****Warning there will be A LOT of foul language in this post, I am sorry now.****
Mommy Shamming… We are all guilty of it in some aspect or another; I know I am every so often.
This was not what I wanted to post today; I was going to post about my day planner and my scheduling system, and how I can run my household as a single mom 85% of the time. But today, today mommy shamming hit close to home and in a way that I hope no mommy has to EVER go through or feel.
I got mommy shammed today… By two people back to back in Wal-Mart today, it actually brought me to tears!
My husband works out of town 90% of the time so I am left to do everything with my 2 year old son and a 6 month daughter in tow. Since yesterday was a bad day we didn’t go get groceries, but we needed go today because I was out of baby food, formula and training pants for my son as well a few things for meals I wanted to cook for the next 2 weeks. I loaded up the kids, stopped at MacDonalds for a small frie for my son because I can put him in the cart with the fries and he is good as gold the whole trip…. Not today, I am running on maybe 3 hours of sleep because my daughter is teething and it seems to be the end of her world. I go to put my baby carrier on at the store and discover she is now too big for it and it is now weighted down too much and sitting wrong on her and on me. So I put my son in the big part of the cart and put my daughter in the seat and strap her in, as she can sit independent for the most part. My son starts acting like an ass-hole right away, standing up when the cart is moving, not holding my hand when I try and get him to walk alongside me, throwing EVERYTHING out of the cart when I stop, including 3 glass jars of baby food…. that was the final straw.
I had the main things I wanted so I head to the check out and he is still being just so unbearable. So I pick up my daughter carry her in one arm, put my son in the seat, strap him in and he is being terrible kicking me as we walk to the front end. If I wasn’t out of important things I would have dumped the cart and just fucking left.
I never yelled at him but I whipped out that mommy tone a few times. So here I am, trying to control my terrible 2 year old son who is missing his daddy, while holding a little girl in one arm and unloading everything with my other arm, he got the point where I stopped grabbed his chin to get him to look me right in the eye and I said “What is wrong with you today?
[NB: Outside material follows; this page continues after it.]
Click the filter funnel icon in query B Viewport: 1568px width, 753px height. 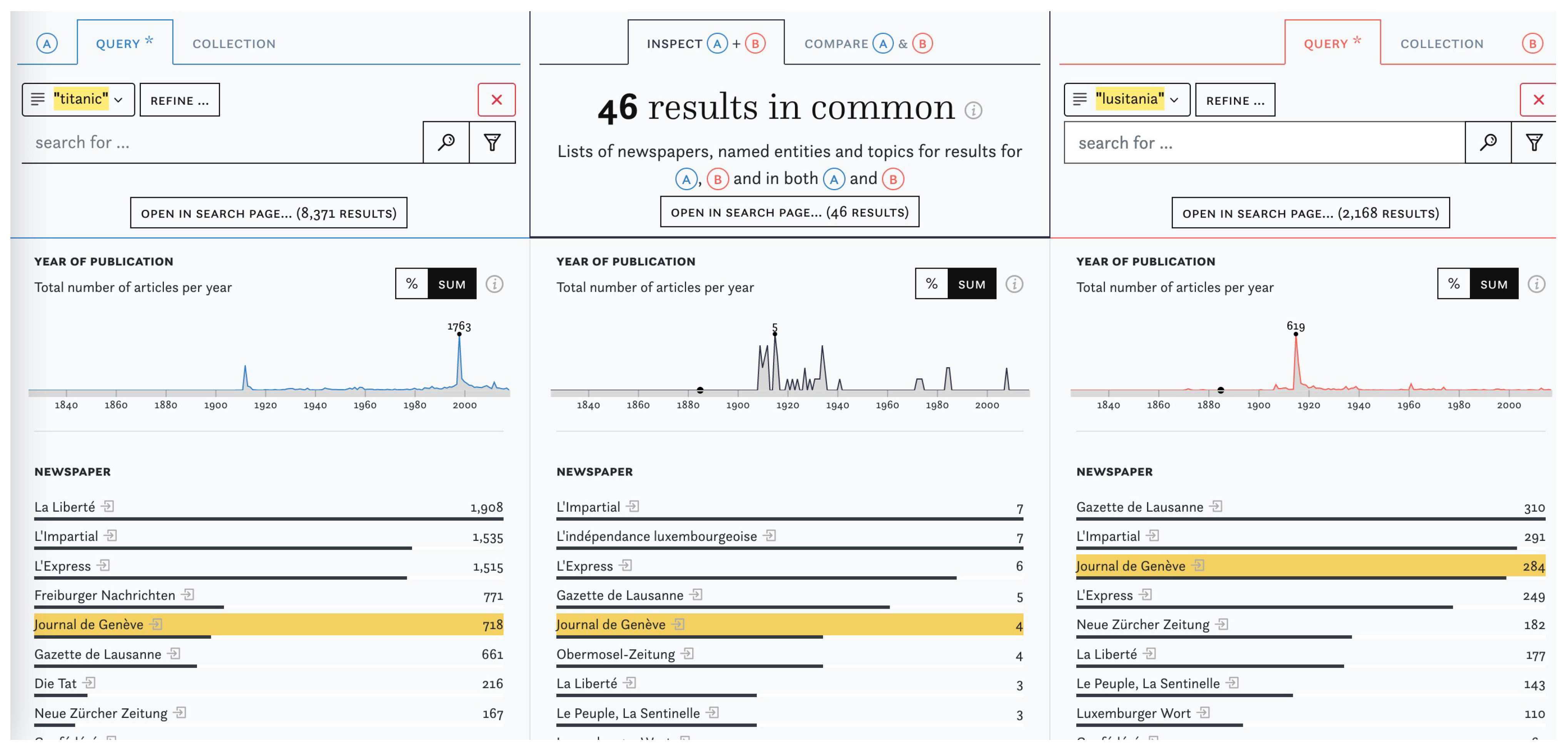tap(1534, 142)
Where is mommy’s good boy? Why are you being bad? Why are you such a bad boy today?”
And then I hear it from 2 tills over this woman, in her early 20’s, pipe up “You shouldn’t call him bad.. It will give him a complex and grow up damaged.” That was it, she hit that raw nerve I had tried so very hard to calm. I looked over to her in smug face and said “With all due respect, Fuck off.” And went back to unloading my cart with one arm, then I hear that voice again “You really shouldn’t swear around your kids, they will repeat it.” And at this moment I forgave my son because as clear as day I heard him say “Fuck Off”.
I of course gave him heck and said “No, that is a grown up word.” and ignored the woman, still watching, across the way.
Then I hear from behind me, “Well now you know you should have only had one kid, because obviously you can’t handle the two of them.” I look up to see this perfectly manicured, picturesque young mom pushing an expensive baby stroller while an older woman, I later learned it was her mother, unloads the groceries from her cart. Before I can open my mouth to verbally punch her in the face, her mom steps in and brings her daughter crashing down from her high horse.
“Who called me at 11 last night, again at 2 am and 4 am, in TEARS, because your son refused to sleep? As well as the 3 nights before? Who BEGGED me to go grocery shopping with her because they couldn’t handle the idea of their 7 month old in cart while they shopped was too much for them? I did this with you and your 3 brothers and you were exactly like her son. So you say you’re sorry and shut your face. YOU are being BAD.”
I gave the mom a small thank you smile, paid for my shit, loaded my kids in the car, my stuff in the car, turned it on and just fucking broke down in tears.
I have done the bad shops with my kids, I get my shit and get out, and get over that stress when we get home because I am in my safe place and after 20 to 30 minutes he is back in his calm rhythm and my son again. I can handle that stress, its mommy stress, but getting called out… twice! For doing nothing but minding my own business broke me. I didn’t yell, I didn’t hit, and I didn’t threaten my kids… Don’t get me wrong he was on a time out for a long while in his room with all his toys locked up and all the books he had when we got home.
But that was my business, and it was being handled as best I could. Once it was all said and done, both kids were calm and happy the whole ride home, and good the rest of the day… Well, after his time out Spud was.
Please don’t shame other mamas. Please.